#### Extract:
----

In my travels throughout California, I have learned that many foreign-born residents, including many in the Asian community, feel the same way. Distrust of government is among the leading reasons some Californians are skeptical about the 2020 U.S. Census. But don’t let fears of government – or even of COVID-19 – keep you from participating.

 Taking part in the census is the perfect “social distancing” activity since you can participate online or by phone without ever leaving your home. 

The once-a-decade U.S. Census, which began earlier this month, plays a critical role in ensuring that our communities receive the resources they need and the representation they deserve in the U.S. House of Representatives and the California Legislature. 

The census, which is included in the U.S. Constitution, has been part of American life since 1790. It is used by federal, state and local governments to allocate more than $800 billion in funding for critical services, such as health care which we will see in great demand as the state and local communities respond to COVID-19 and care for us and our neighbors.  

Census funding pays for our schools, highways, mass transit, nutrition programs, the Head Start program and for grants that support teachers and special education and housing assistance.  

Census results influence highway planning and construction, as well as grants for buses, subways and other public transit systems. Census results help determine how money is allocated to teachers and special education. It also includes programs to support rural areas, to restore wildlife, to prevent child abuse, to prepare for wildfires, and to provide housing assistance for older adults.

Census results affect planning and funding for employment and training — including programs for vocational rehabilitation state grants, and dislocated workers. In fact, there are about 132 federal programs that rely on Census data and California receives more than $80 billion dollars annually based on the census. 

A lot is at stake. Studies estimate that California could lose $1,000 a year in federal funding for every resident of our state who is not counted. 

Hard-to-count populations include renters, individuals living close to or below the poverty line, individuals living in households that are not all in the same family, communities without widespread access to broadband, children younger than 5 years old, and foreign-born residents.

Asian and Pacific Islander communities are especially vulnerable. The largest number of immigrants arriving in California between 2010 and 2017 have come from Asian countries, according to the Public Policy Institute of California.

About 41 percent of Asians are either “extremely concerned” or “very concerned” that answers they give to the census could be used against them, according to the U.S. Census Bureau. That’s a higher percentage than African Americans and Latinos.

I understand such worries, but please be reassured: strong protections are in place to ensure the information you provide to the census will not be misused. 

First, there will be no question about individual citizenship status. Next, U.S. Census Bureau workers are sworn to protect the confidentiality of the information and will face stiff penalties, up to five years in jail, if they violate the law. In addition, answers cannot be used for law enforcement purposes or to determine eligibility for benefits.

Census workers will show their identification and never ask you for your social security number, financial information or for donations.

A census questionnaire asks just a few questions, including the number of people living in your home, their ages, genders and relationships to each other, and whether your home is rented.

Households across California have already started receiving invitations to respond online to the 2020 Census, and they can do so in 13 languages, including Chinese, Korean, Vietnamese, Tagalog and Japanese. Households can also answer the questions on paper or over the telephone. 

Find more information here and information targeted toward Asian Americans here

Filling out the census questionnaire is required by law, but it is also the right thing to do because it ensures our state gets the federal services we need. Your friends, neighbors, relatives and communities are counting on it.

----

(Collected data)
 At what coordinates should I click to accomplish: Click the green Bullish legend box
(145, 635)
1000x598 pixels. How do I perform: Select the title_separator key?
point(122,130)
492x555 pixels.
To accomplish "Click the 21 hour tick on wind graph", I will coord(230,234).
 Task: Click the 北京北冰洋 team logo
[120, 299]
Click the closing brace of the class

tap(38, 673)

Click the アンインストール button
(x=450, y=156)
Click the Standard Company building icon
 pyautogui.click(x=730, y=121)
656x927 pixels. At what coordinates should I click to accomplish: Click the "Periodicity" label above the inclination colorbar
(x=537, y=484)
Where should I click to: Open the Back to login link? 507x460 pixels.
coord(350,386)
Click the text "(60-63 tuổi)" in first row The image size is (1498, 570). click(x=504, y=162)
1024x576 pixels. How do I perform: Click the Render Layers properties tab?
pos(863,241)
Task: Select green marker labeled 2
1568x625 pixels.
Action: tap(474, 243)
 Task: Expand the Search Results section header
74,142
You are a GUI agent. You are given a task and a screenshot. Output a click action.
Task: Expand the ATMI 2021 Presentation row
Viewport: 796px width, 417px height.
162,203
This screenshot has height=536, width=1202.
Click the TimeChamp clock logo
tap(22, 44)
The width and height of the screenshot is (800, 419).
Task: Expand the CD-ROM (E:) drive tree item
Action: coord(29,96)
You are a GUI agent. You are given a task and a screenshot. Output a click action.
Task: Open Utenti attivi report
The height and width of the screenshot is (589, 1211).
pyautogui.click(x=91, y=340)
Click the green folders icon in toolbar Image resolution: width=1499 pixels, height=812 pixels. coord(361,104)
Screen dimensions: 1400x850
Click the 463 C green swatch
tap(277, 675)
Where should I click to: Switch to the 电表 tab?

----

Answer these questions from the article on the 2020 Census:
(a) Since what year has the census been part of American life?
(b) In how many languages can households respond online?
(c) What is the maximum jail sentence for Census Bureau workers who break the confidentiality law?
The listing above was drawn from a separate source and has no connection to the article on the 2020 Census.

(a) 1790
(b) 13
(c) Up to five years